Firstly, the message claims the stamp of authenticity from credible sources, which 99 people out of 100 will simply assume are legitimate.  The recipient fails to bother checking on the grounds that no-one would make such an easily dispelled false claim.  WRONG!  That is the very foundation of all successful confidence tricks!  The simple, unchecked, bold-faced lie.

Secondly, the message goes on to build a superficially plausible lie on the bones of the truth that most people will have heard of.  Taking this needle warning as our example, again, back in 1998, a certain miscreant was placing needles behind prostitute's stickers in the West End of London in the hopes it would scare cleaning staff away from removing them.  Said miscreant was caught, prosecuted, and is now serving a prison sentence.  There have been no other reports of similar incidents since.  Certainly there are no public records of the incident the message claims to be reporting.

▬▬▬▬▬▬

▶ [WHAT YOU NEED TO DO]:
A. Name everything the passage about the needle warning message says happened to the miscreant after the 1998 incident.
B. Carry on writing the passage about the needle warning message, starting after its last sentence.

▶ [INPUT DATA]:
▬▬▬▬▬▬

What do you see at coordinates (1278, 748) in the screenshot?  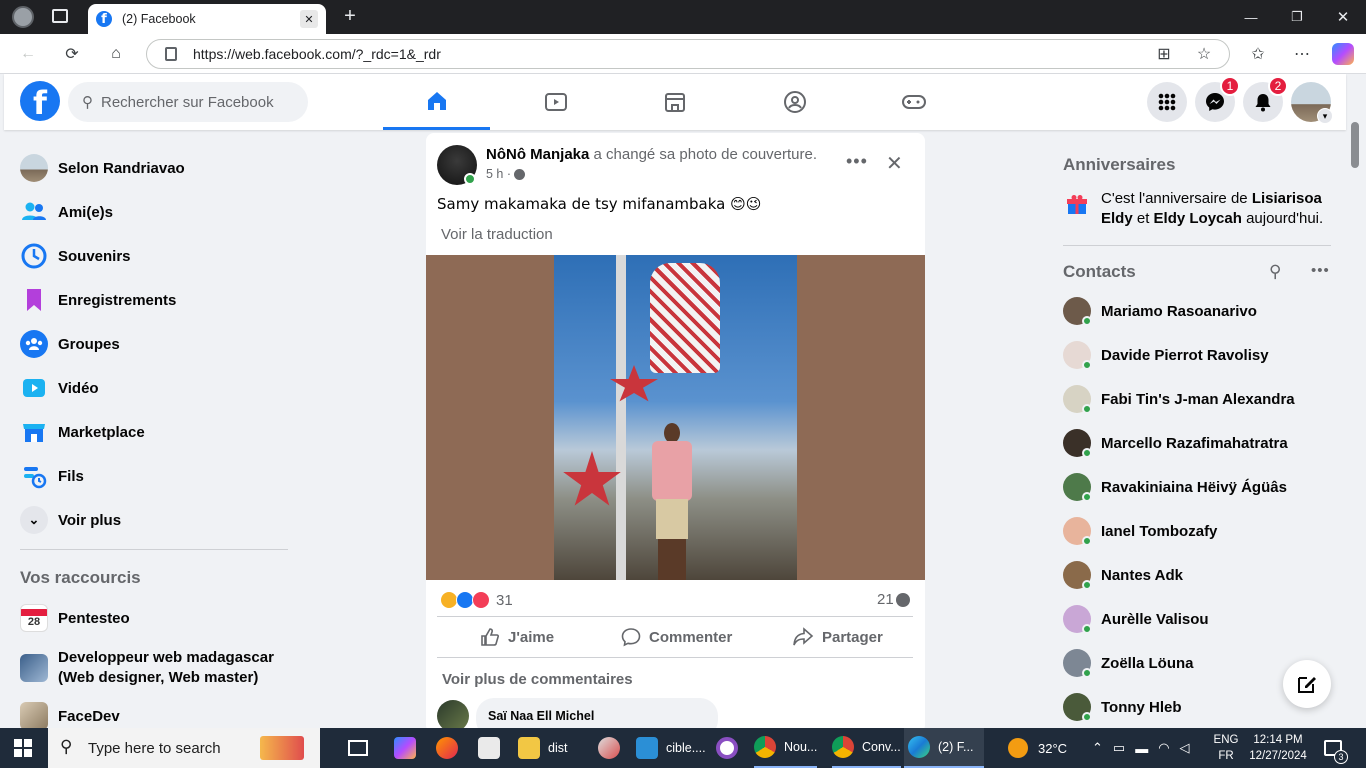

▬▬▬▬▬▬

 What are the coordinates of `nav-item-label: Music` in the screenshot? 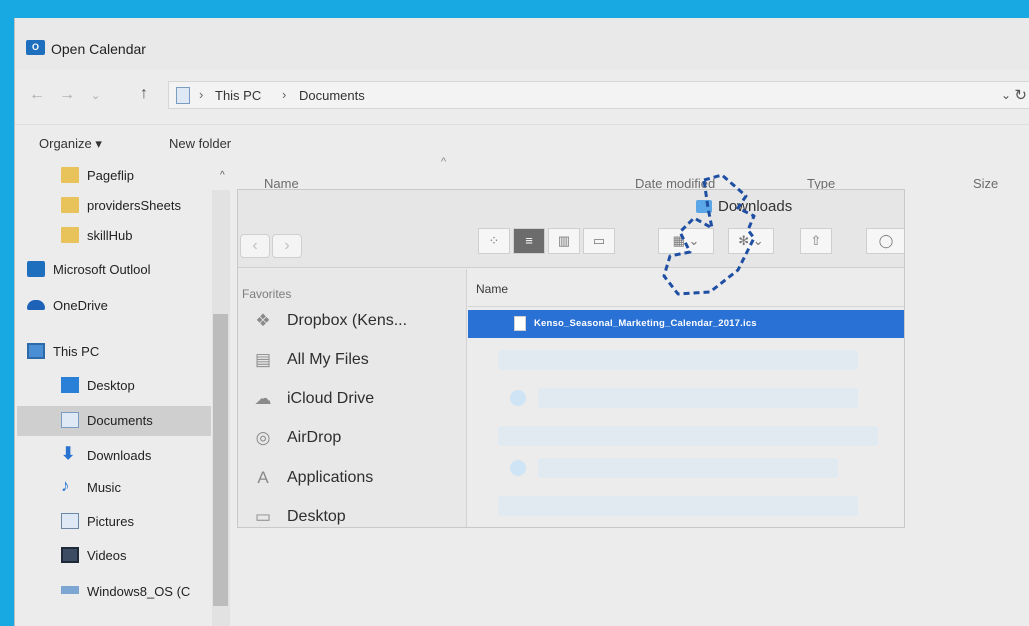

▬▬▬▬▬▬

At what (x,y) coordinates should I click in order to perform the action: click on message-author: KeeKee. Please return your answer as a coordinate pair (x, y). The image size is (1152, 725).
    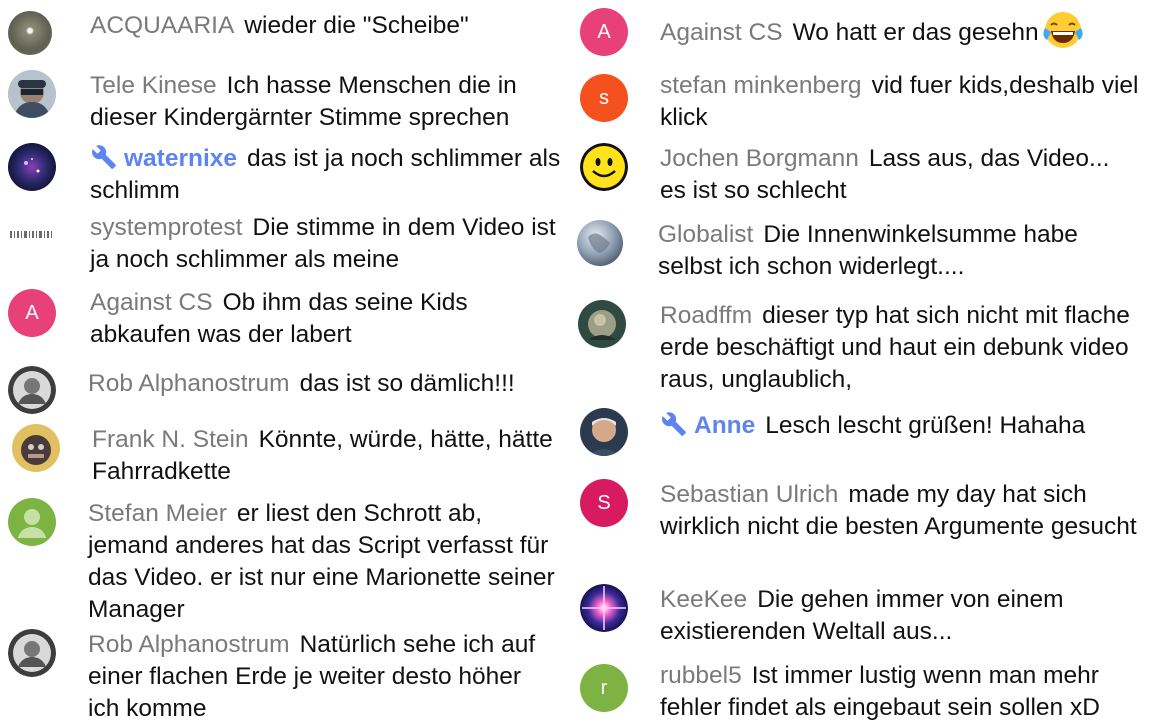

▬▬▬▬▬▬

▶ [ANSWERS FOR THIS EXERCISE]:
A. The miscreant was caught, prosecuted, and is now serving a prison sentence.

B.
In the third instance, at least some of detail of the incident - names, places, dates - are vague.  In this instance the victim is cited as "a person", and the time as "a couple of weeks ago".  Making the date vague gives the message additional longevity - each new (credulous) recipient will treat it as current and topical, whereas if a specific date were mentioned, the currency of the message would eventually expire.  By not identifying the victim, it makes a cursory check of the facts all the more difficult, again aiding the longevity of the hoax.

Finally - and this is the real killer - it demands in almost hysterical terms that the reader should immediately distribute the warning far and wide for the safety of the recipients' own loved ones.  Just take a moment to think.  Most people who have e-mail check it once, twice, maybe even 3 times a day.  That being the case, and with distribution being so urgent, wouldn't it make more sense for the warning to go out on broadcast media, where it reaches a wider audience, faster?  How come it got to you in an e-mail relayed over several days through countless strangers' hands, without reaching the news first?

Whenever you receive a chain letter, think twice before forwarding it.  Actually, no.  Think a dozen times.  Does it really make sense, or are you just the victim of a time and resource-wasting hoax?  Check out //www.snopes.com for a good authoritative collection of modern urban legends and e-mail hoaxes.  Above all, though, whatever your choice, don't bother forwarding it to me.

What bothers me most is not that people fall victim to these hoaxes (some repeatedly), but that there are deranged people who derive satisfaction from maliciously starting them.  Why?  If I'm a musing madman, then what the heck are they?